では、父との関係はどうだったのかというと、これは非常に複雑でした。母とは対照的で、父は勉強についていろいろ口出しをしてきて、模試の結果を見たり勉強についてコメントしたりしていました。
もちろんそのアドバイスは的確なものもあったのですが、高校生の僕は鬱陶しく思っていたのを覚えています。
大喧嘩の末にわかった父のホンネ
そんな父と、僕は3回目の合格発表の前日に、大喧嘩をしました。
2浪の末の東大入試が終わって、明日はいよいよ合格発表!というその日の夜に、僕は父親と大喧嘩したのです。
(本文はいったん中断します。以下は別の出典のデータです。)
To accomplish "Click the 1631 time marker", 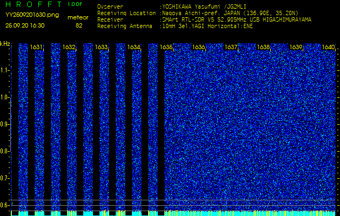I will tap(37, 48).
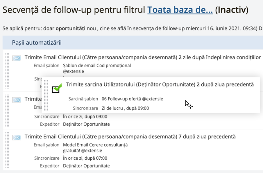The image size is (263, 173).
Task: Click the '(Inactiv)' status label in title
Action: [231, 10]
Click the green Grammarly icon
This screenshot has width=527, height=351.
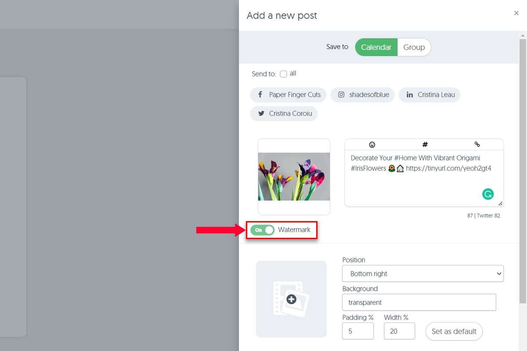point(488,194)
その日父親は、合格発表前日の夜だというのに僕に「ある物」を渡してきました。
それは、「今年の東大受験のデータをまとめたファイル」でした。今年のセンター試験の平均点は何点で、東大入試の各科目の難易度はどれくらいで、合格ラインはどれくらいの点数になりそうなのか、予備校が出しているデータを基に細かくまとめたファイルを僕に差し出して、「これは俺が調べたものだ。今から、お前が受かっているか落ちているか確認するぞ!」と言うのです。
僕は怒りました。「明日わかるようなことを、こんなふうにデータで出して、なんの意味があるんだ」と。
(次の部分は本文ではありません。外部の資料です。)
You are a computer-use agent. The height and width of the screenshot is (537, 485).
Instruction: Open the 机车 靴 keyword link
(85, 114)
僕は、ここまですごく頑張ってきました。母親は、その頑張りを評価してくれていて、結果にはこだわらずにいてくれました。それがとても嬉しくて、だからこそ父のこの発言が許せなかったのです。
「結局、父は結果にしか興味がないのか」と。
そんなこんなで喧嘩になって、お互いに自分の感情をぶつけ合って、ぶつけ合ってぶつけ合った後で、父は不意にこんなことを言いました。
「だって、落ちたらお前泣くじゃん」と。
「は?」と僕は思わず聞き返してしまいました。すると父はこう続けるのです。
「お前、ここまで頑張ってきたじゃん。偏差値35だったのに2浪もして、ここまですごく努力してきたじゃん。なのに、これで落ちたら、可哀想だし、泣くじゃん」
と。
この発言に、僕はびっくりしました。びっくりして、思ったのです。「ああ、自分は間違っていたんだな」と。「この人は、別に子どもに東大に行ってもらいたいんじゃなくて、子どもの頑張りが報われてほしいと思っていただけだったんだな」と。
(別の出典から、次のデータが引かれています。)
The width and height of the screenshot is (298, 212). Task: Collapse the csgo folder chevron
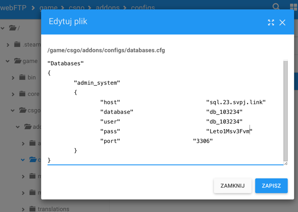tap(13, 111)
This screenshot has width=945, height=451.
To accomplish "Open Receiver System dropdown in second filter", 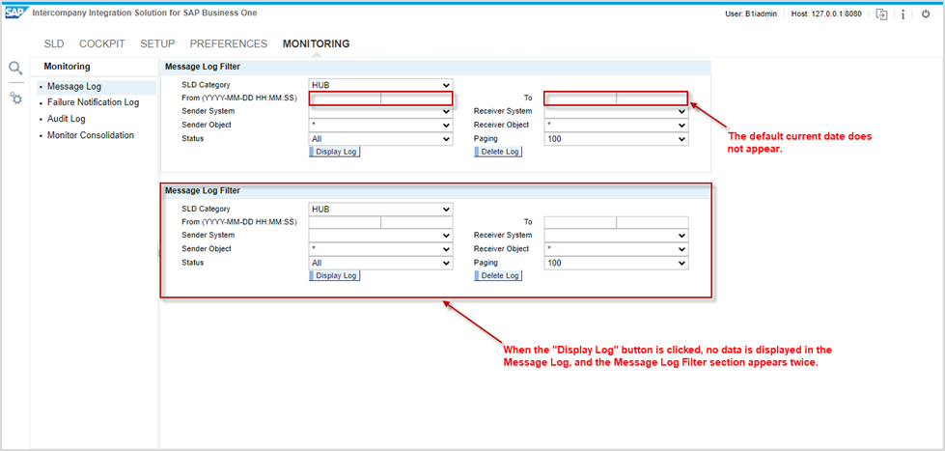I will [x=616, y=235].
次の日、合格発表があって、番号があることを最初に確認したのは、父でした。家族の誰よりも、僕よりも喜んでいたのは、父でした。
今思い返してみると、この両親がいなかったら東大には受かっていなかっただろうなと思います。母から直接勉強を教わったりしたことはなかったけれど、父とは喧嘩ばかりだったけれど、でも僕が東大に合格できたのは、この両親のおかげだと、本気で思うのです。